そこで大原さんが、「イェーガーが、見た目からして明夫さんにそっくり! 実写になっても本人が演じられると思います」と口にすると、監督は「皆さん、実写で演じられるくらい似ていらっしゃいますよね」とキャスト陣を見回していた。まんざらでもなさそうに顔を見合わせるキャストの4人だったが、大原さんは「あんな背中の開いた大胆な格好はムリ!」とのこと。実写版『戦場のヴァルキュリア』はあきらめるしかなさそう!?
▲桑島さんも、イサラのイラストを見た時に「私の小さいころと髪型がそっくり」と、容姿が似ていることを話していた。 |
▲井上さんは、アリシアと同じでウェルキンのように鈍感な人にはやきもきしてしまうそうだ。ゲーム中盤で、ウェルキンとアリシアにいいムードのシーンがあったにもかかわらず、ウェルキンがまるでアリシアの期待に応えてくれなかった時には、思わずゲームのプロデューサーに文句を言ったのだとか。 |
▲皆が「キャラとそっくり」と口をそろえるウェルキン役の千葉さん。監督は「ウェルキンに関しては、役作りをしないでください」と言ったほどらしい。それにはさすがに苦笑する千葉さんだが、「ちょっとプライベートな部分が出せました」とのこと。 |
最後に、作品の見どころやファンへのメッセージが語られたので、以下に掲載する。
大原:私はまだ1回しかアフレコに参加していませんが、その初めてのアフレコの時に、セガのスタッフさん方が「お久しぶりですー!」と言ってくださって、その時の言葉と笑顔が本当にうれしかったんですね。うれしさと同時に、ものすごくアニメ化を大事に楽しみにしてくださっているんだな、というのが伝わってきて、ますます気合いが入ってきています。

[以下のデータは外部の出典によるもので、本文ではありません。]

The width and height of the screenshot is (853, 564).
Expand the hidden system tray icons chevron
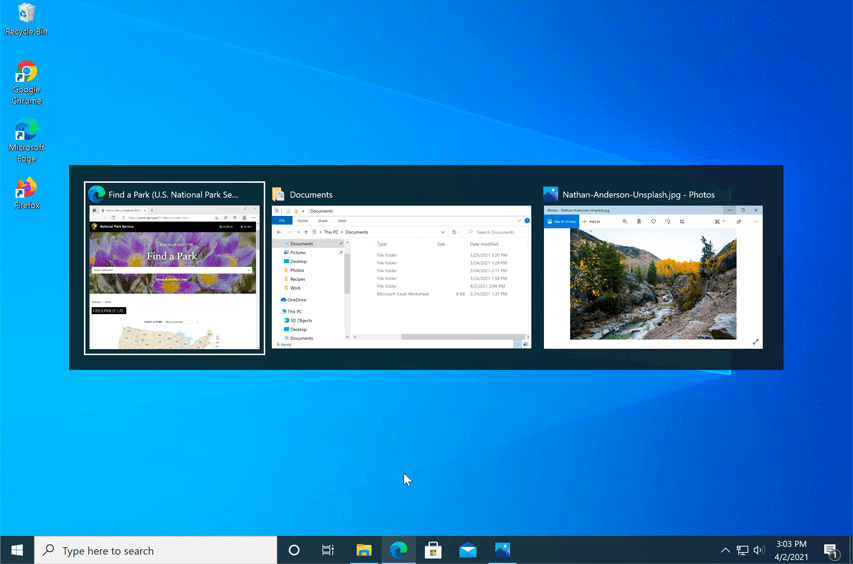click(725, 550)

作品は、戦争を題材にしているので、厳しくて苛烈でドロドロした部分もありますが、その合間には、人間らしさやコミカルな部分も挟まれているので、すごく入りやすいと思います。そういう作品に仕上がっている要因の1つが音楽だと思っていて、皆さんに注目していただきたいのが、OPテーマの『明日へのキズナ』を歌うHIMEKAさんです。

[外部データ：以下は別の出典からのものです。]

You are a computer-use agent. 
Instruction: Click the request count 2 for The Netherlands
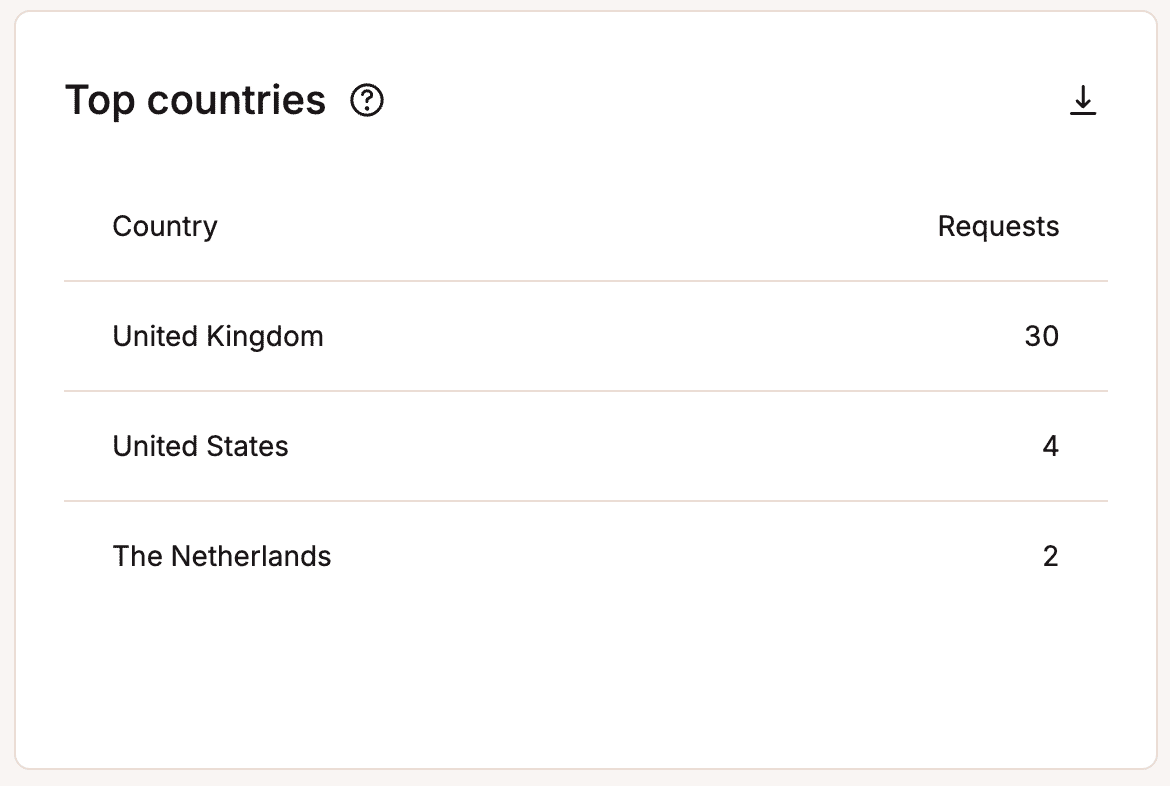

彼女はカナダの方なのですが、「アニメソングが歌いたい」という気持ちで日本にやってきて、この主題歌がデビューソングになります。彼女の思い入れもたっぷり詰まっています。彼女の歌を架け橋にして、皆さんが毎週この世界に来てくれるとうれしいです。
桑島:人間ドラマがどんどん展開されていくので、「この2人はどうなるの?」、「この人にはどんな過去があるの?」ということが、2クールの中でだんだん語られていくと思います。アフレコも順調に進んでおりまして、第7小隊の絆もすごく深まってきております。役にどんどんシンクロしていく私たちが、最後どうなってしまうのか、楽しみにしていただきたいと思っています。私も頑張って演じていくのでよろしくお願いします。
井上:若干、戦争をテーマとした作品らしくない空気感や色合いですが、それが逆にすごくとっつきやすい作品だと思います。第1話に出てくる町もすごく美しくて、人が1人1人生き生きしているんですよ。戦闘シーンも魅力だとは思うのですが、この作品の中では、人と人のつながり――絆がすごく感じられるので、そこが魅力だと思います。あと、割とギャグも多くて、アリシアもいろいろギャグっぽいところを担当しています。

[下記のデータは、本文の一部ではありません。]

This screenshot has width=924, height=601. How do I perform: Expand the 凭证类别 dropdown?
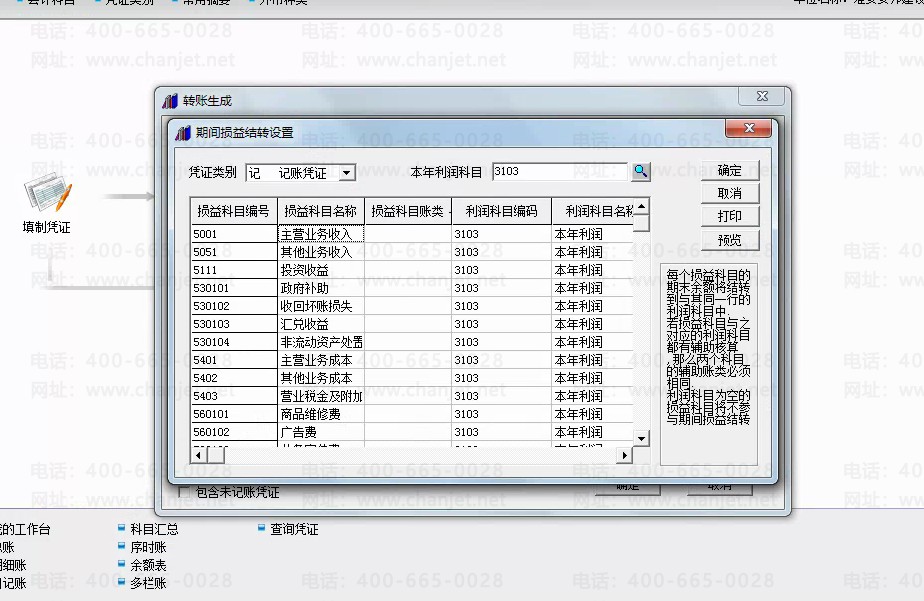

それから……最近ではヒロインの座をウェルキンに奪われがちで、ちょっと悔しいです(笑)。ファルディオという、ウェルキンと肩を並べるキャラクターが第1小隊の隊長として出てくるのですが、彼がイケメンで2人とも仲がいいんですよ。男性同士のシャワーシーンもあったりして、「なんで女性のシャワーシーンがないのに!」とジェラシーを感じてます(笑)。私も頑張りますので、『戦場のヴァルキュリア』をよろしくお願いします!
千葉:戦争モノという世界設定に抵抗のある方もいるかもしれません。けれど、こういう世界観の作品をあまり見ないという方がおっしゃるには、『ヴァルキュリア』はスッと入っていける作品だそうです。もちろん戦車や兵器もキチッと描かれているので、そういったものが好きな方も楽しめると思います。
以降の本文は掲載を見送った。